*** Material provided Section Begins ***

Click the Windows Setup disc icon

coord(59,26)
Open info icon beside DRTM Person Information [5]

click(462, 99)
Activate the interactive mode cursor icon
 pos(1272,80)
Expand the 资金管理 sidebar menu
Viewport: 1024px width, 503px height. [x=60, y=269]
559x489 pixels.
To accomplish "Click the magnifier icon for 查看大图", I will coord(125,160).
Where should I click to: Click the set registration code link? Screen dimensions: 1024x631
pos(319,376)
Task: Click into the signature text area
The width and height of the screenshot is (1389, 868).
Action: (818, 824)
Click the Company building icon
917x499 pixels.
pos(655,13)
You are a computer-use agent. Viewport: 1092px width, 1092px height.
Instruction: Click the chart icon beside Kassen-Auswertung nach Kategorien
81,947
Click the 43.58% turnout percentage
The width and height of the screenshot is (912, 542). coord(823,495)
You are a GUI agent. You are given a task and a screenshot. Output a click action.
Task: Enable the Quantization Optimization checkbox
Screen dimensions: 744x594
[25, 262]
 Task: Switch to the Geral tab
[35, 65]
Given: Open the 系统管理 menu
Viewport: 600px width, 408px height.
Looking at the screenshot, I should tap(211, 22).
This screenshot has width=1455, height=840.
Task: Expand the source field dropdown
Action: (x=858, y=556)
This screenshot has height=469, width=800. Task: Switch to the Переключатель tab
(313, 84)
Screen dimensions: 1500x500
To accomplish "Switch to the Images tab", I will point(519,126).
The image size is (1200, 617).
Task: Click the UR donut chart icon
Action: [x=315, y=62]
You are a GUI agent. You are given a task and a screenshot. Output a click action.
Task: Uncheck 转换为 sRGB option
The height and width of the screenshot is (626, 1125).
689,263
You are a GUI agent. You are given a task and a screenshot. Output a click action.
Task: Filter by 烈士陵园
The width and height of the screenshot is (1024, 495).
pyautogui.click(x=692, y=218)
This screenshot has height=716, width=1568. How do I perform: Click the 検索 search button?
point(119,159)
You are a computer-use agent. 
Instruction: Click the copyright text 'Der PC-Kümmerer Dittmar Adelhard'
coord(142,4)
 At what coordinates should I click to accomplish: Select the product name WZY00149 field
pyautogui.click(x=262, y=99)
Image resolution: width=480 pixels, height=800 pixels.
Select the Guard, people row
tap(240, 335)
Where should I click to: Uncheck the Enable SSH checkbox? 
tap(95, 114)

*** Material provided Section Ends ***

## Task details
Going down the listing above, begin printing at the line with "Task: Click into the signature text area" and finish with the line with "Task: Filter by 烈士陵园", exactly as they appear.

## Final answer
Task: Click into the signature text area
The width and height of the screenshot is (1389, 868).
Action: (818, 824)
Click the Company building icon
917x499 pixels.
pos(655,13)
You are a computer-use agent. Viewport: 1092px width, 1092px height.
Instruction: Click the chart icon beside Kassen-Auswertung nach Kategorien
81,947
Click the 43.58% turnout percentage
The width and height of the screenshot is (912, 542). coord(823,495)
You are a GUI agent. You are given a task and a screenshot. Output a click action.
Task: Enable the Quantization Optimization checkbox
Screen dimensions: 744x594
[25, 262]
 Task: Switch to the Geral tab
[35, 65]
Given: Open the 系统管理 menu
Viewport: 600px width, 408px height.
Looking at the screenshot, I should tap(211, 22).
This screenshot has width=1455, height=840.
Task: Expand the source field dropdown
Action: (x=858, y=556)
This screenshot has height=469, width=800. Task: Switch to the Переключатель tab
(313, 84)
Screen dimensions: 1500x500
To accomplish "Switch to the Images tab", I will point(519,126).
The image size is (1200, 617).
Task: Click the UR donut chart icon
Action: [x=315, y=62]
You are a GUI agent. You are given a task and a screenshot. Output a click action.
Task: Uncheck 转换为 sRGB option
The height and width of the screenshot is (626, 1125).
689,263
You are a GUI agent. You are given a task and a screenshot. Output a click action.
Task: Filter by 烈士陵园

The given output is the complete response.